▶ **MATERIAL FOR THIS EXERCISE**:

**********

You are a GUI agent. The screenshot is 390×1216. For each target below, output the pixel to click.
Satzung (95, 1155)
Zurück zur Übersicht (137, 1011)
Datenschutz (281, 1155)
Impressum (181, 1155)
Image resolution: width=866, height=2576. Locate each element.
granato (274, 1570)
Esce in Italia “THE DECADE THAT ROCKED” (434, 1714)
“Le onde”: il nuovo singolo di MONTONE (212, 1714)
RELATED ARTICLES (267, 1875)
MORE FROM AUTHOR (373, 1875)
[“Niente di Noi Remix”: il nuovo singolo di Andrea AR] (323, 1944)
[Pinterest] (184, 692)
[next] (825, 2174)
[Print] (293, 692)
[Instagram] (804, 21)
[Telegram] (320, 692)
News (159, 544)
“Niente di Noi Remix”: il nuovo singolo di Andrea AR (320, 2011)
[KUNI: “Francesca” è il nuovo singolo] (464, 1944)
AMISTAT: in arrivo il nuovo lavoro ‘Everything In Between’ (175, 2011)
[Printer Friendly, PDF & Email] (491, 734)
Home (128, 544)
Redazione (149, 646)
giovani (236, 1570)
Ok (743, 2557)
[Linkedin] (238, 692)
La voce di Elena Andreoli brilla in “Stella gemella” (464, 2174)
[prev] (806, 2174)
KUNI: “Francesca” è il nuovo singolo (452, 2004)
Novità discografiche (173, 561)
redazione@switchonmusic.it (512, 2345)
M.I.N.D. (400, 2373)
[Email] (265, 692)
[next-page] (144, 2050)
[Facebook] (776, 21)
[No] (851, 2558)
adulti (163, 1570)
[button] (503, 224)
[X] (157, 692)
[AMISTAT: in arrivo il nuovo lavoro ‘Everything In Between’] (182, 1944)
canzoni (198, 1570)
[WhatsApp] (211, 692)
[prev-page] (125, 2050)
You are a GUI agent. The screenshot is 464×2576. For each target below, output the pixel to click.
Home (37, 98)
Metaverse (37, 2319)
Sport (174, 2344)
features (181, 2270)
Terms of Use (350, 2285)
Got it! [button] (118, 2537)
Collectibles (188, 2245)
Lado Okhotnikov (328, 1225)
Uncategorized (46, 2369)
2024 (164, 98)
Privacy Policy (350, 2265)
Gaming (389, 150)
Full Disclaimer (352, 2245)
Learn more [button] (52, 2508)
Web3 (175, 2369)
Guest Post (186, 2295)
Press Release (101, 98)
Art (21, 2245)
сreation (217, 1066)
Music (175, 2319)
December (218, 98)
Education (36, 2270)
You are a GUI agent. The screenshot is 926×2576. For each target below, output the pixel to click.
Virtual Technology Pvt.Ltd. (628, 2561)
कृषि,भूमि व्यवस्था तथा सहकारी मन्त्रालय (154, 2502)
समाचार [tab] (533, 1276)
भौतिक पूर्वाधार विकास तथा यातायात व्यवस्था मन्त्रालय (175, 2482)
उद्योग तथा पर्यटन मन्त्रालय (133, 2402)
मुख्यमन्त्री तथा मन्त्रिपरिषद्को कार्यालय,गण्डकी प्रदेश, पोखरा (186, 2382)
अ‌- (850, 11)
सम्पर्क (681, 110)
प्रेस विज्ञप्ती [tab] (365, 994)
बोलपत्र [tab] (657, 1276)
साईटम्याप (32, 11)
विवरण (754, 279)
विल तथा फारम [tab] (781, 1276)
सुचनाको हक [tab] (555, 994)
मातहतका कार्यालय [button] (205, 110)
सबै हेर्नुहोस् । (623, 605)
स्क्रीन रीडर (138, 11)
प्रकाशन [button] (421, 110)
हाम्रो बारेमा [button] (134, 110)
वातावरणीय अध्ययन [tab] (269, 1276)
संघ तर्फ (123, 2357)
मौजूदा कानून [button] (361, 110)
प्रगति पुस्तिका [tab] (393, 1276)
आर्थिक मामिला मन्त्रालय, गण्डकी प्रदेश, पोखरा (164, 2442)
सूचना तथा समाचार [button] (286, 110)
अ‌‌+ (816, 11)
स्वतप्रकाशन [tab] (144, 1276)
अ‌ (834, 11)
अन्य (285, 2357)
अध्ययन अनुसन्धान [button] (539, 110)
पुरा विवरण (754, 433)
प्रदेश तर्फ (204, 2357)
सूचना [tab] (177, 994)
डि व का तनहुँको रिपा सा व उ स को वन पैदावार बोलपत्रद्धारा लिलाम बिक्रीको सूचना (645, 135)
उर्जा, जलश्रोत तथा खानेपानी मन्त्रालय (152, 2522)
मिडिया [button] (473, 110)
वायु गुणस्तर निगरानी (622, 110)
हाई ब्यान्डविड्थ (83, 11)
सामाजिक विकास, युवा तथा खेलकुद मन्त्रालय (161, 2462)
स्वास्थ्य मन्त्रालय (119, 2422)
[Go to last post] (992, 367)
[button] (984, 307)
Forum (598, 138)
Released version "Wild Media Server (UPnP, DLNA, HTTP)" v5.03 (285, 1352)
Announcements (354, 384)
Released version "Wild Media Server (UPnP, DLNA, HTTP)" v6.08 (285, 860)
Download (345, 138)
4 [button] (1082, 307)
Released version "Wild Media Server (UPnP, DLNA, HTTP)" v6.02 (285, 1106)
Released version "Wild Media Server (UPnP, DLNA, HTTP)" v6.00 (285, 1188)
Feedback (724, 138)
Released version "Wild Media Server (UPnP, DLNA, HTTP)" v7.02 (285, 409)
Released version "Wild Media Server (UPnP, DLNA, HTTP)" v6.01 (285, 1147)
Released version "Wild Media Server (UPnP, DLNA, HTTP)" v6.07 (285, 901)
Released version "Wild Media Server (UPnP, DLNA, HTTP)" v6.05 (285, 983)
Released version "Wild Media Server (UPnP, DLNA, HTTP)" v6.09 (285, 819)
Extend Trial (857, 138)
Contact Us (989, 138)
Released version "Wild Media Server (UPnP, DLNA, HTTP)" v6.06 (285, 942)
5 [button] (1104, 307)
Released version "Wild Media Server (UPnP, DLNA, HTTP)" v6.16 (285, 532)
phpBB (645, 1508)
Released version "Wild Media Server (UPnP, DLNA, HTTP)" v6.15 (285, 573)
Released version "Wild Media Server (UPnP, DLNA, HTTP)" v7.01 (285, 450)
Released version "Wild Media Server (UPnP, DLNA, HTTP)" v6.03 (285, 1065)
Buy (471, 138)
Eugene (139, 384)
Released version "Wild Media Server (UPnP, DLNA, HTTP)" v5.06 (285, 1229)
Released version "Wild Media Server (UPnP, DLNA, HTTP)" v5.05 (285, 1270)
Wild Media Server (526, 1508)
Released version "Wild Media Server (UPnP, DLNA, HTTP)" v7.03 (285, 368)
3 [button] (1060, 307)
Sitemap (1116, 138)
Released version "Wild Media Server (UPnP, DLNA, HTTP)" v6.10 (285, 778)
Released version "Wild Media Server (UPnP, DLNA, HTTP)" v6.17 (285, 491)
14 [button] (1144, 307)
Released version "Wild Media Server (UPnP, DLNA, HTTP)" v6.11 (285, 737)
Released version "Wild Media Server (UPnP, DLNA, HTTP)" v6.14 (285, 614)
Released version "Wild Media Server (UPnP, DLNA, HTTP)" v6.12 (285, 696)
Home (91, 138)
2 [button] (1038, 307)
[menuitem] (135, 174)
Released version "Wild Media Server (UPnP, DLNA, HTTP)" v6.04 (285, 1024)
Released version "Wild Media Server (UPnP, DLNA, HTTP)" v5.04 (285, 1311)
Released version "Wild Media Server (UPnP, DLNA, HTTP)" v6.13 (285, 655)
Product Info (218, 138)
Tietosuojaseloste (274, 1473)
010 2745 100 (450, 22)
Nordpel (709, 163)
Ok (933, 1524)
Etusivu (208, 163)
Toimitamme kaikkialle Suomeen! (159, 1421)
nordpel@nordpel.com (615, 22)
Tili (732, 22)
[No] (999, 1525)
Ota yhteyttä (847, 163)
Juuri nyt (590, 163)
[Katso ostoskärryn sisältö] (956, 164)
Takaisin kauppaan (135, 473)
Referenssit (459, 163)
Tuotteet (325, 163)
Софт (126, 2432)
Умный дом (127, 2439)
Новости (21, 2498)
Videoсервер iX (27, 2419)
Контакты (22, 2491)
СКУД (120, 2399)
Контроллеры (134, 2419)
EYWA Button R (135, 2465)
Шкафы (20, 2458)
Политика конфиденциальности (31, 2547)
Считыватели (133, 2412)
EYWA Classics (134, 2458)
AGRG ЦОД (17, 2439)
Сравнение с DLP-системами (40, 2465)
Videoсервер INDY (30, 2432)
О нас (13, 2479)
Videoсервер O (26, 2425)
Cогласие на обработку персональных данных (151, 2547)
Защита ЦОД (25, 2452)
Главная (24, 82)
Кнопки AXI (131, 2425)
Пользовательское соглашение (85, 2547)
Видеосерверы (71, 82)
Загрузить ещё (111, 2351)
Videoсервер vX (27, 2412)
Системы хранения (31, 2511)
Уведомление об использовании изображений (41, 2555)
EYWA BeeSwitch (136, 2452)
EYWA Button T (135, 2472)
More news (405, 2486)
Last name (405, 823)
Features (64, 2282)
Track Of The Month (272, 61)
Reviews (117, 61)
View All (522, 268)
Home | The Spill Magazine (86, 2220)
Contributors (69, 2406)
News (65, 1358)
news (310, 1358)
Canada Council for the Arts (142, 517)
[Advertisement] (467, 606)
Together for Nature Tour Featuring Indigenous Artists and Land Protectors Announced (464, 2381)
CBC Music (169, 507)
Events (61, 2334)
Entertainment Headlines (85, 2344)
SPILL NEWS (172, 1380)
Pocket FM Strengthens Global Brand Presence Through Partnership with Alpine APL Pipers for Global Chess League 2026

**********

▶ **YOUR INSTRUCTIONS**:
From the records above, print only the lines between the one holding "[Linkedin] (238, 692)" and the one holding "[next-page] (144, 2050)", inclusive, exactly as they stand.

▶ **ANSWER TO THE EXERCISE**:
[Linkedin] (238, 692)
La voce di Elena Andreoli brilla in “Stella gemella” (464, 2174)
[prev] (806, 2174)
KUNI: “Francesca” è il nuovo singolo (452, 2004)
Novità discografiche (173, 561)
redazione@switchonmusic.it (512, 2345)
M.I.N.D. (400, 2373)
[Email] (265, 692)
[next-page] (144, 2050)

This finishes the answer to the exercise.